While NATO propaganda insists that Russia is not winning the war in Ukraine and that Kiev will be able to defeat the Russian army provided it is supplied enough weapons, intelligence agencies know that the reality is quite different. At the weekly “Manhattan project dialogue” on Feb. 18, former CIA analyst Ray McGovern likened the situation to the eve of the famous 1968 Tet Offensive in Vietnam.  At that time, intelligence officials had correctly estimated the Vietcong force to be at least 500,000 and possibly 600,000, but Gen. William Westmoreland, commander-in-chief of US forces in Vietnam, and his deputy General Creighton Abrams decided to suppress the information. They put out the figure of 299,000 and said that the US could turn the tide with 206,000 more men.

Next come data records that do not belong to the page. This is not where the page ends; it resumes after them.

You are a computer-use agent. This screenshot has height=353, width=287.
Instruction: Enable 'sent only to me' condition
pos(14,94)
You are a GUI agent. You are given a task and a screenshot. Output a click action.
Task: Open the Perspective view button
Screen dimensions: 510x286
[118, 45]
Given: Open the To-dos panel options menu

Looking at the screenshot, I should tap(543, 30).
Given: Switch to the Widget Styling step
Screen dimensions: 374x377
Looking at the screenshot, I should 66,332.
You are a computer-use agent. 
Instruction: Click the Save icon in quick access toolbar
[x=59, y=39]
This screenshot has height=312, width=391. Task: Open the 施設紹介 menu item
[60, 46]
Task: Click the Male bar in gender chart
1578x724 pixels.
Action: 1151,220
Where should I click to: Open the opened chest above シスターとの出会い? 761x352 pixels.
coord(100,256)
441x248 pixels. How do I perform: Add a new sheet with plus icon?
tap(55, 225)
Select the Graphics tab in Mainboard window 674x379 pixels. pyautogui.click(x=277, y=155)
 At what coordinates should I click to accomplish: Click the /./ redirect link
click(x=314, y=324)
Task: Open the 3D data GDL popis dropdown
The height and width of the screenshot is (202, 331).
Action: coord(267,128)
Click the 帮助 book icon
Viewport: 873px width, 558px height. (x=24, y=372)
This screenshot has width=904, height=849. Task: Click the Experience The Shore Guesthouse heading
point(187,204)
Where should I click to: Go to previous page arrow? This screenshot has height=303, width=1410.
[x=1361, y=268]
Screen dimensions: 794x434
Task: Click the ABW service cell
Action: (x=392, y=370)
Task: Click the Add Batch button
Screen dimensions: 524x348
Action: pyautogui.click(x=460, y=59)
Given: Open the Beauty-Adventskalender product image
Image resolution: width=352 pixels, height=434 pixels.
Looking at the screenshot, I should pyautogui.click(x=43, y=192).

A few months later, in January 1968, the North Vietnamese launched a surprise attack on such a scale as to confirm the first estimates. Eventually, US and South Vietnamese forces could contain the offensive, but the U.S. public opinion was so shocked by the capacities shown by the Vietcong, that President Johnson decided to start negotiations to end the war.

What is the lesson for today? McGovern said he had recently “talked to a very senior military analyst, who should be a general, but is not. He’s the best there is.” He said that when the Russians start to move in earnest, which will be in the ensuing weeks, the political effect will be similar to Tet. “But the true military effect will be far greater. The incremental roll-out of Russian forces marshalled in southern Ukraine and western Russia has disguised the actual size and dimensions of the offensive operations.”. In other words, McGovern explained, “the adolescent sophomores around Biden have been able to downplay the intelligence” that had prompted the Chairman of the Joint Chiefs of Staff, Gen. Milley, to say about one month ago that “now’s the time we really ought to negotiate. Eventually, he backtracked and said that the Russians are losing.” For the moment, concluded McGovern, “there’s no sense that the West has any idea of dealing now”.